The Visible And The Invisible. The 14th Festival of Essaouira Gnaoua et Musiques du Monde
For four days last month, tens of thousands of fans from around the world descended on Essaouira, Morocco, for an African musical extravaganza: the annual festival Gnaoua et Musiques du Monde, now in its 14th edition. The protagonist of this musical feast was as usual Gnawa music: when to Gnawa masters like Mustapha Baqbou, Mohammed Guinea, and Hassan Boussou were not on the main public stages, they were performing lilas (night of healing) that began at midnight at different riads (traditional style Moorish house with a courtyard); and that is where true European aficionados went to trance and to learn the specifics of daqa marrakchiya (the percussive clap associated with the city of Marrakesh). But the rhythms and colors of the Gnawa were providing the sonic backdrop for other kinds of music – Sufi brotherhoods like the Issawa, and musical genres from across Africa and the African diaspora. Beyond these African lines, this 2011 edition saw Indian tabla master Trilok Gurtu, Armenian pianist Tigran, and the fusion experimentation of Maâlem Hamid El Kasri with Between Worlds (an Afghan/Iranian duo featuring harmonium player Humayun Khan, and singer/guitarist Shahin Shahida).

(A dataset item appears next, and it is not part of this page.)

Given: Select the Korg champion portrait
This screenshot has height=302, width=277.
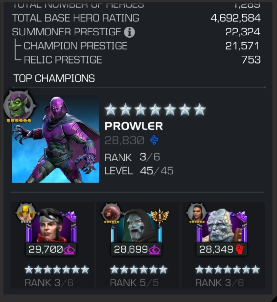Looking at the screenshot, I should 222,226.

As in previous editions, the various elements of Rock, Jazz, Reggae, or Hip Hop, are easily integrated into the Gnawa style. Since 1998, the festival of Essaouira – one of the most popular in Morocco – has proved to be a unique experience in musical fusion, a gathering of international artists from various parts of Africa and the world, to jam along with the local and national Gnawa masters. The continued emphasis on both tradition and fusion has been one of the core values of the festival, allowing the magic of improvisation – a central element in Gnawa music itself – to operate and mingle along with a variety of other musical elements. Besides the vivid musical tradition exhibited during the acoustic lilas concerts, fusion on the main stages is in fact highly encouraged and an essential part of the festival’s identity since its beginnings.
This is not your usual music festival: days before the festival begins, musicians from all over the world meet with the Gnawa masters to rehearse and experiment new musical directions that will be developed during the live shows. These “artistic residencies” are highly valued and, according to the organizers they are “The heart of the festival”. As the festival name itself significantly suggests – Gnaoua et Musiques du Monde –, there is indeed a selective affinity with fusion, the Gnawa masters moving quite naturally in and out of the Gnawa tradition. With its various stages spread across the city and its World music aficionados, the festival joyfully displays the values of tolerance and diversity, an openness towards the Other that naturally derives from the experimentations in fusion.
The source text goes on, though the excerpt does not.